Up for best actress at the Oscars … Andrea Riseborough in To Leslie.Credit:Momentum Pictures

Andrea Riseborough

Before Riseborough’s surprise best actress nomination for the ultra-low-budget drama To Leslie, Kate Winslet called it “the greatest female performance on screen I have ever seen in my life”. But the widespread view is that Cate Blanchett will win for Tar, though there will be support for Michelle Yeoh (Everything Everywhere) as a popular veteran who has paid her dues and overcome Hollywood racism.

Why she might win: Riseborough is genuinely brilliant. And if enough Oscar voters agree with the glowing endorsement of Winslet and the other Hollywood stars who campaigned for her – and if voting is split between Blanchett and Yeoh – she has a chance.

Why she won’t: The controversy about a white actress taking a nomination from a black actress – either Viola Davis (The Woman King) or Danielle Deadwyler (Till) – after a campaign led by other white actresses and actors makes a vote for Riseborough uncomfortably political. And Blanchett is exceptional.

Kerry Condon at the BAFTA awards, where she won best supporting actress for The Banshees of Inisherin.Credit:Vianney Le Caer/Invision/AP

Kerry Condon

The Irish actress, who plays the stoic sister of Padraic (Colin Farrell) in The Banshees of Inisherin, is nominated for best supporting actress at the Oscars. The hot favourite is Angela Bassett, who played the grieving Queen Ramonda in Black Panther: Wakanda Forever.

Why she might win: While it was a home crowd, Condon beat Bassett at the BAFTAs.

Why she won’t: Bassett is almost certain win as much for a stellar career that dates back to Boyz N The Hood, Malcolm X, What’s Love Got To Do With It and How Stella Got Her Groove Back as for her regal grace in two Black Panther films. Voting for Condon, who did herself no favours at the BAFTAs by thanking her horses and dogs, would be a step back into #OscarsSoWhite territory.

Colin Farrell, left, and Barry Keoghan in The Banshees of Inisherin.Credit:Searchlight

Barry Keoghan

The Irish actor plays a simple-minded youth, Dominic, who pines for love in The Banshees of Inisherin.

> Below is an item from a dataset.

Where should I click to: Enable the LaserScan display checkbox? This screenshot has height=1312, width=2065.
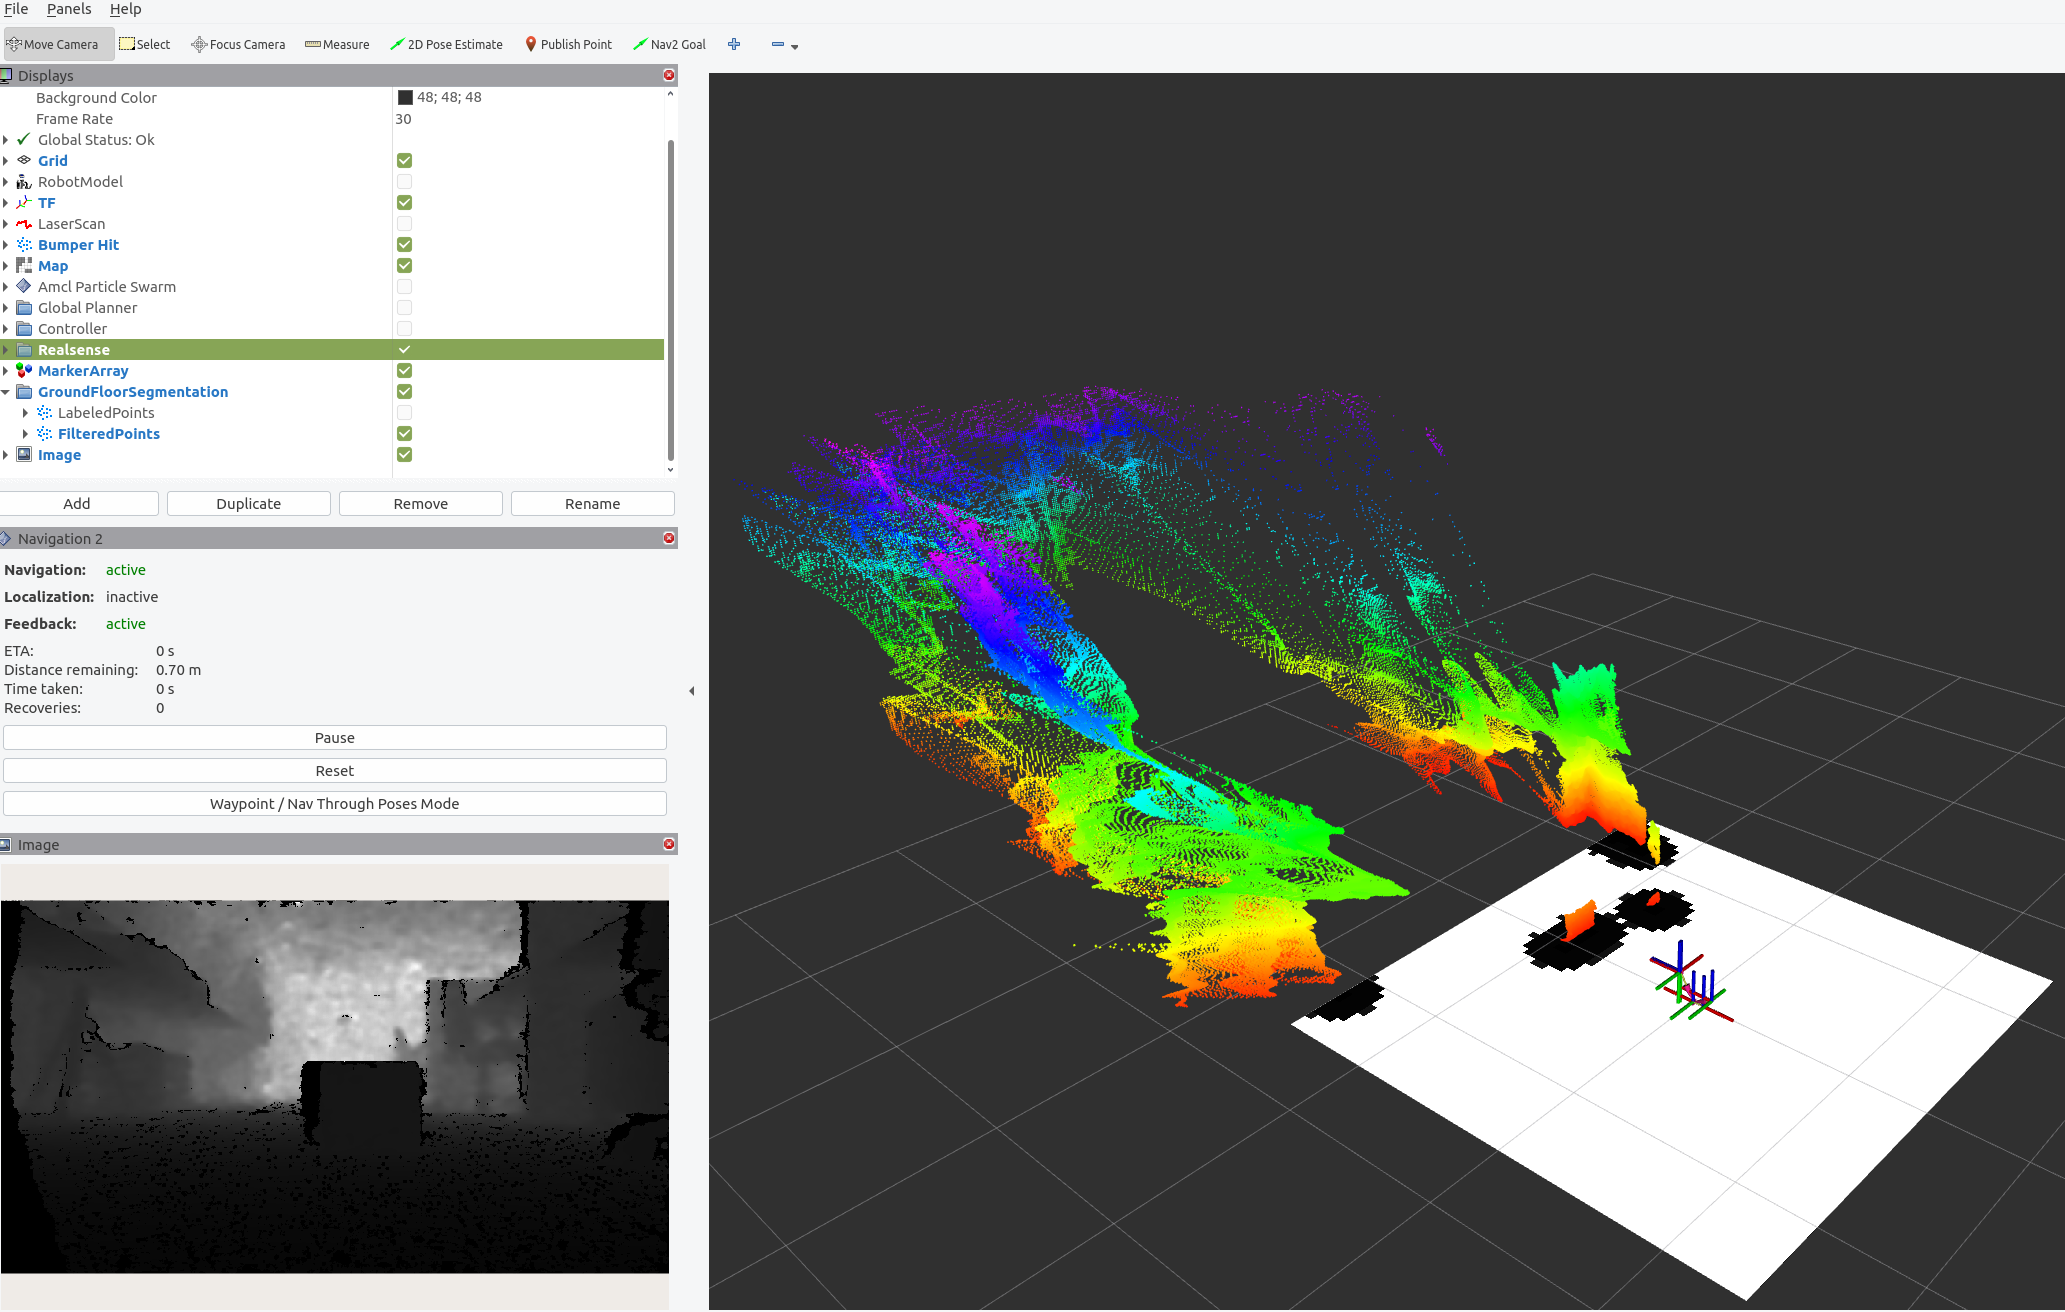tap(404, 223)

He became a dark horse for best supporting actor at the Oscars when he won at the BAFTAs.

Why he might win: Keoghan has a compelling narrative that will appeal to voters: he has succeeded after a difficult upbringing that included living with his brother in 13 foster homes after their drug-addicted mother died.

Why he won’t: The favourite for the award has an even more compelling narrative: Ke Huy Quan, who plays three versions of Waymond in Everything Everywhere, went from childhood fame as Short Round in Indiana Jones and the Temple of Doom to facing Hollywood racism and being forced out of acting until the directors of Everything Everywhere discovered him on Twitter. He also has an indelible moment in the movie (“in another life, I would have really liked just doing laundry and taxes with you”) and would have shored up support with a heartwarming speech when he won at the Golden Globes.

Navalny

In a strong field of best documentary nominees at the Oscars, many Hollywood pundits are predicting wins for either All The Beauty And The Bloodshed, about an activist confronting America’s opioid epidemic, Fire of Love, about two daring French vulcanologists, or All That Breathes, about two Indian brothers who rescue injured black kites.

Alexei Navalny gets a Russian agent to reveal in a phone call details of the plot to poison him in Daniel Roher’s documentary Nalvany.Credit:Madman

Why it might win: Daniel Roher’s documentary tells a staggering story about Russian opposition leader Alexei Navalny tricking the country’s spies into revealing details of the 2020 plot to poison him. It beat its main Oscar rivals at the BAFTAs. And voting for it at the Oscars would be a slap in the face for Russian leader Vladimir Putin.

Why it won’t: The competition is equally deserving.